L'avenir de l'Aïkido
"Nul doute que des structures ferment leurs portes, et personne ne peut s'en réjouir. Mais les groupes solides survivront. Les effectifs seront-ils un peu plus resserrés ? Sans doute. Mais autour d'un noyau plus déterminé, plus clair sur son engagement et ses motivations. Les effets directs du Covid sur l'Aïkido sont indéniables, mais bien moins importants que les problèmes de fond qui minent la discipline."
Voici quelques lignes écrites en juillet 2020 pour feu Aikido Journal qui avait interrogé divers enseignants sur leur vision pour le futur de l'Aïkido. Comme beaucoup à l'époque je crois, je n'imaginais pas que nous serions dans notre situation aujourd'hui. Ceci dit, je ferai les mêmes réponses à ces questions aujourd'hui.
La reprise de la pratique sous sa forme habituelle sera-t-elle possible à la rentrée ou devra-t-elle attendre le développent et la mise en place d'un vaccin efficace contre le SARS-CoV-2 ?

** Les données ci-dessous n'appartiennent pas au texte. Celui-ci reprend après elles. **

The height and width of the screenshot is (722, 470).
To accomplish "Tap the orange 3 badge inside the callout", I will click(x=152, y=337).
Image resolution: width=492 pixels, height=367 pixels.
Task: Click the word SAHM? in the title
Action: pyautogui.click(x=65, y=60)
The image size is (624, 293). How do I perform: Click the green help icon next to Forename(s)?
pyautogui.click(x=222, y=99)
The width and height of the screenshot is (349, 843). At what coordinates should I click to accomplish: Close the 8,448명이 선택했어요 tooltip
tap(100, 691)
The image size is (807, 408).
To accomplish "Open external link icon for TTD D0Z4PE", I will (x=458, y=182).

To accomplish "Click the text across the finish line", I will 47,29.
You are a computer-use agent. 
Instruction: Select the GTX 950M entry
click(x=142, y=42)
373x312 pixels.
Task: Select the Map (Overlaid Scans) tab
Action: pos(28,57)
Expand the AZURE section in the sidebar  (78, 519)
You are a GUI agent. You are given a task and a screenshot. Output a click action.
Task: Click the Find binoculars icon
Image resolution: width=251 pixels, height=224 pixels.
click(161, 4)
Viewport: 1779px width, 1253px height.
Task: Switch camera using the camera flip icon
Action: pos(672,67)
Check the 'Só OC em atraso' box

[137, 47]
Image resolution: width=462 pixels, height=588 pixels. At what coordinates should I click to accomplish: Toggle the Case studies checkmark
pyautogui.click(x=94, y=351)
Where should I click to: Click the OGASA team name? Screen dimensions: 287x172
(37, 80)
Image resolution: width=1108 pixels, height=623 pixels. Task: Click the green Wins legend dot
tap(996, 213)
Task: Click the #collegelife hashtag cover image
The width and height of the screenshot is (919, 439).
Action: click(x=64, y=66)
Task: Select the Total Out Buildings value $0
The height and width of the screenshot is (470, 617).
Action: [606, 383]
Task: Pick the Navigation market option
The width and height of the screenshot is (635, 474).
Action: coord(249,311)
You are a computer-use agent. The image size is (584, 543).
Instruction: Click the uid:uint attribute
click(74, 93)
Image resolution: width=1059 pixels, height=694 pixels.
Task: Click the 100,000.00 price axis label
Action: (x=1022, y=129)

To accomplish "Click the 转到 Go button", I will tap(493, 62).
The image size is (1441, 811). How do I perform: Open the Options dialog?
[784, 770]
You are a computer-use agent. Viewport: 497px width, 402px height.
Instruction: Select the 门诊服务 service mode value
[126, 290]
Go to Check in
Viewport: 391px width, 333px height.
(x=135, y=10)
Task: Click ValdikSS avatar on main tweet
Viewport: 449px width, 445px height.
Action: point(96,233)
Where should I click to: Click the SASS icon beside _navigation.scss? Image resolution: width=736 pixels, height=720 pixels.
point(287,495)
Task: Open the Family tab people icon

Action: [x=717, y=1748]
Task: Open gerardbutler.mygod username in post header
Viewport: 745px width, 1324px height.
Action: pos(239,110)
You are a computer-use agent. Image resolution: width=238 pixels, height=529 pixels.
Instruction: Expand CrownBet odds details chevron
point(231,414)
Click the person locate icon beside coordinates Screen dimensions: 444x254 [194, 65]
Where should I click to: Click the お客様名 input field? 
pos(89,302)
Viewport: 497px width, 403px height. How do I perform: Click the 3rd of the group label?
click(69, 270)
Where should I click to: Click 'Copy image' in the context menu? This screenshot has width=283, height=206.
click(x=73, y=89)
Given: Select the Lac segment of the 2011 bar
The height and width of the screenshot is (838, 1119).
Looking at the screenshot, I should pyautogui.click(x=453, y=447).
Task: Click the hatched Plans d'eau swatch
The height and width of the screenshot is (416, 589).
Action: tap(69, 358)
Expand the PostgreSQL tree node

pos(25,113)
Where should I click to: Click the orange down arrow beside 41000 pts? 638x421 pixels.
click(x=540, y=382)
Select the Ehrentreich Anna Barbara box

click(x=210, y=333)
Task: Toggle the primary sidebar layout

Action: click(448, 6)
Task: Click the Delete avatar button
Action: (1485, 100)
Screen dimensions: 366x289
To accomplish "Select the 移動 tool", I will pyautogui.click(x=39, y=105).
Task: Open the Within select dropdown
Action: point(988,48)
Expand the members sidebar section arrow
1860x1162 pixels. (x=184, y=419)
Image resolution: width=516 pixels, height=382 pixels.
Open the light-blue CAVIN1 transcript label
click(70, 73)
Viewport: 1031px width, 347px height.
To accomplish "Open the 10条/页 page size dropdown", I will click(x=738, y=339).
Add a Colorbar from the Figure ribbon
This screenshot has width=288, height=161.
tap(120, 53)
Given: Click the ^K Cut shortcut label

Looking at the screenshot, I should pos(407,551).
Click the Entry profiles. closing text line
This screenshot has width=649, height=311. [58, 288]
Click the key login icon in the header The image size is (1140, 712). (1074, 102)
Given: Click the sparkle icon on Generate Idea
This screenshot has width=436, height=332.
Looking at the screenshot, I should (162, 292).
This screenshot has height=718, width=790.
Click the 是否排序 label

À l'heure où j'écris ces lignes, fin juillet, les recherches sur un vaccin contre le Covid19 sont en bonne voie. Il est néanmoins impossible qu'il soit à la fois validé, produit et distribué d'ici deux mois. Qu'en sera-t-il alors de la pratique ?
Naturellement tout dépendra de l'évolution de la pandémie. Pour la France, si les gestes barrières sont respectés et qu'elle est sous contrôle, il est alors probable que nous puissions continuer à pratiquer avec contact, sans obligation de porter le masque durant l'entraînement.
Concernant le masque, pour un individu en bonne santé, si l'on excepte les passages à très haute intensité (très rares dans la majorité des dojos d'Aïkido), il est même possible de le porter durant tout l'entraînement. C'est une option que l'on peut sérieusement considérer si l'on est en contact régulier avec des personnes fragiles.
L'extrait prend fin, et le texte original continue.